Summary: Mortality rates in our fracture liaison service ranged from 2.7% at year 1 to 14.8% at year 5 post-screening. Presentation with multiple simultaneous fractures at screening was associated with higher risk of death. This finding indicates the need for increased focus on this high-risk group.
Purpose: To examine all-cause mortality rates in a provincial fracture liaison service (FLS) and the association between the index fracture type, particularly multiple simultaneous fractures, and the risk of death at follow-up.

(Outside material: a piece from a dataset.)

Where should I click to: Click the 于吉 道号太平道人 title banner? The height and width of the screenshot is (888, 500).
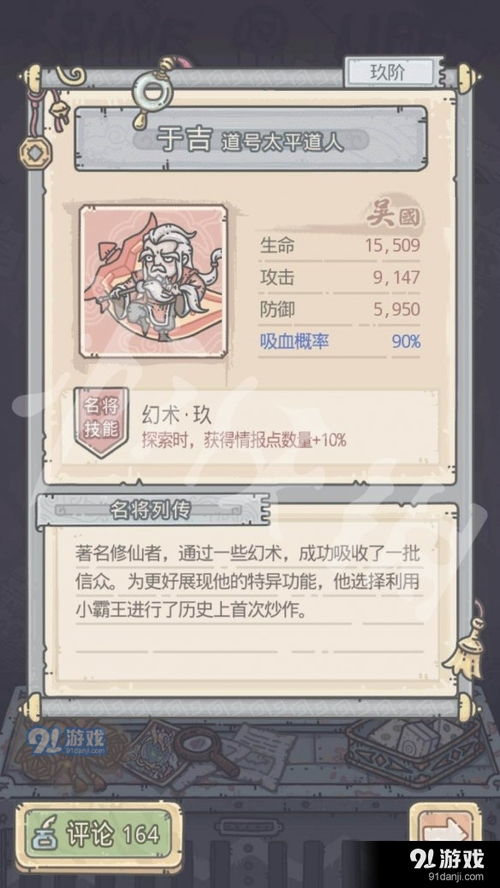pyautogui.click(x=251, y=139)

Methods: This cohort study includes fragility fracture patients aged 50+, enrolled in a provincial FLS in Ontario, Canada, between 2007 and 2010. All-cause mortality was assessed using administrative data. Multivariable Cox proportional hazards model was used to examine the risk of death 5 years after screening.
Results: Crude mortality rates for 6543 fragility fracture patients were 2.7% at year 1, 5.6% at year 2, and 14.8% at year 5 after screening. After adjusting for age and sex, and relative to distal radius fracture, patients with multiple (simultaneous) fractures at screening had a higher risk of dying (HR = 1.8, 95%CI 1.3–2.4), followed by those with a hip fracture (HR = 1.5, 95%CI 1.3–1.8), a proximal humerus fracture (HR = 1.4, 95%CI 1.2–1.7), and other single fractures (HR = 1.4, 95%CI 1.1–1.7). Having an index ankle fracture was not associated with the risk of death over a distal radius fracture. As compared to the 50–65 age group, patients 66 years and older had a higher risk of death (for 66–70 age group: HR = 2.5, 95%CI 1.9–3.3; for 71–80: HR = 4.3, 95%CI 3.5–5.4; and for 81+: HR = 10.6, 95%CI 8.7–13.0). Females had a lower risk of death (HR = 0.5, 95%CI 0.5–0.6) than males.
Conclusions: Presenting with multiple fractures was an indicator of higher risk of death relative to a distal radius fracture. This finding indicates the need for increased focus on this high-risk group.